第256話 閑話ークリスマス
1番最初に投稿した時はちょうどクリスマスでした。季節外れにはなりますが、そのまま投稿します。
◇ ◇ ◇
「じんぐっべぇ〜りゅ じんぐっべぇ〜りゅ しゅっじゅがぁなりゅう〜♪」
ここはヘーネの大森林にあるベースの1つだ。ハルが歌を歌いながら何かしている。
どうやらクリスマスツリーに見立てて、木に飾りを付けているらしい。シュシュの背中に乗って。

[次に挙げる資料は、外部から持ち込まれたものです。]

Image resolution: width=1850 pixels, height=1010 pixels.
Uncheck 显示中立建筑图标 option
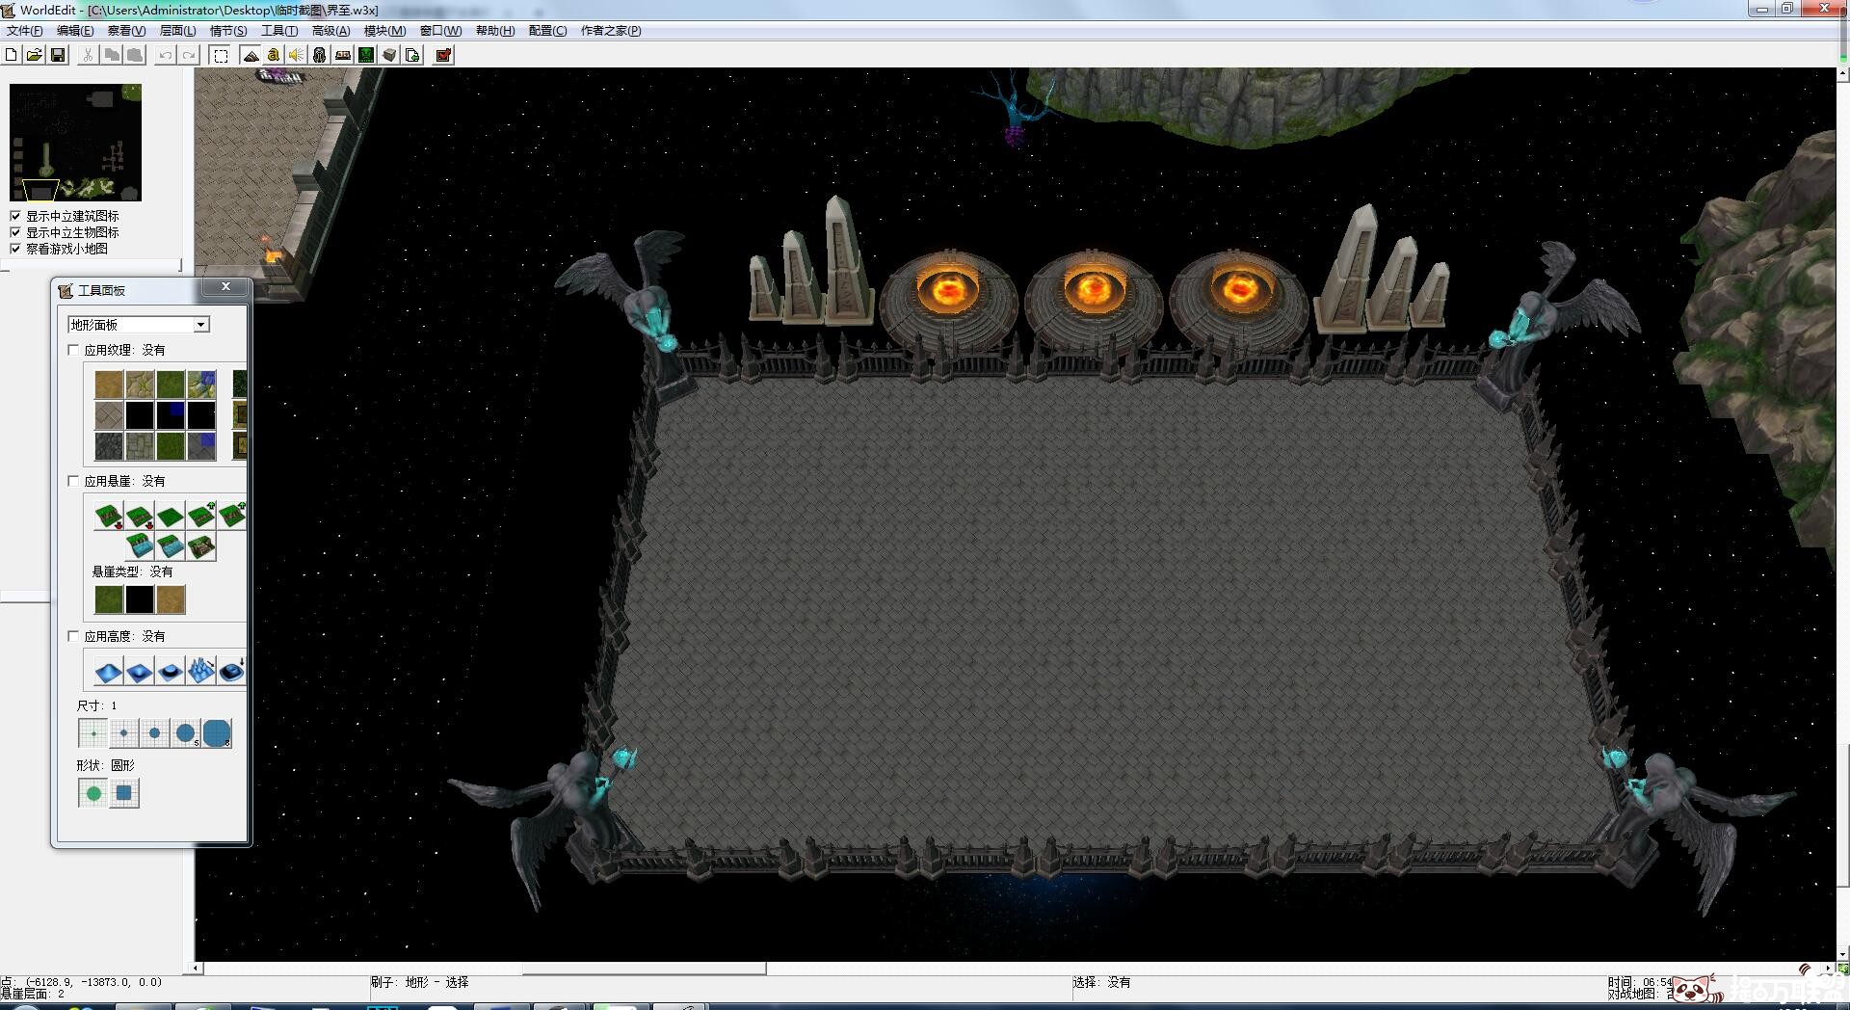click(15, 216)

ハル手作りの飾りなのだろう。不恰好で小さくて、飾りには見えないかも知れないが、ちゃんと星形になっている。
「ハル、何しとるんだ?」
「じーちゃん、くりしゅましゅら」
「ん? 何だそれは?」
「前の世界れのいべんちょら。1人の神が降臨した日を記念しゅりゅおまちゅりら」
「ほう、神か」
「ん、おりぇがいた国の神じゃないんらけろな」
「自分の国の神ではないのに祝うのか?」
「ん。いべんちょら」
「ほう、変わった事をするもんだな」
「ケーキ食べて、チキン食べて、良い子達はさんたくりょーしゅから、ぷれれんとをもりゃうんら」
「平和な国だったのだな。ハルは何を貰ったんだ?」
「貰ったこちょねー」
「ハル……」
「何なの? ハルちゃん、可愛そうじゃない!」
「いいんら。気にしてねー」
「そうか。じゃあじーちゃんがプレゼントを用意しような!」
「ハルちゃん、良かったわね!」
「ほんちょか!?」
「ああ、何が欲しい?」
「ん〜……なんもねーな」
「ないのか?」
「ん、ねーな」
「ハル、じゃあプレゼントできんぞ?」
「みんられ一緒にりゅしかの飯食えるのが1番いいな」
「ルシカの飯か? いつも食っているだろう」
「けろ、しょりぇが1番いい」
「そうか、じゃあアヴィーも連れてこよう」
「ん。じーちゃん、ありがちょ!」
「ハルちゃんたら、欲がないんだから」
「らって、しゅしゅ。みんな一緒に食べりゅのが1番いいじょ」
早速、長老はアヴィー先生を迎えに転移して行った。
前世、プレゼントを貰った事がないとハルは言った。しかも、気にしていないと。何て不憫なんだ。泣けてくるぞぅ。
「ハル、鳥を捕まえてきたぞ!」
リヒトが狩に出ていたらしい。リヒトもハルの為にクリスマスをするつもりなのだろう。
「りひと、デカイ!」
「リヒト、それアウルベアじゃない!」
「ああ、もも肉が美味いぞ!」
「あたし大好物よ!」
「ベア? 熊なのか?」
「鳥と熊だ」
「ま、いっか。けろ、デカイな」
「おう。ベースの皆で食べれるぞ」
「いいな、しょりぇ」
「だろう? 今日の夕飯は皆でパーティーだ!」
「おう!」
「ハルちゃん、あたしも食べたいわ!」
「当たり前ら! しゅしゅも一緒ら」
クリスマスのチキンの代わりにアウルベア。何て発想だ。シュシュの好物らしい。
「ルシカに言って丸焼きにしてもらおうぜ!」
「丸焼き!?」
「素敵! 丸焼きなんて絶対に美味しいわ!」
ハルとシュシュが目をキラキラさせている。まあ、ハルが嬉しそうだらから良しとするか。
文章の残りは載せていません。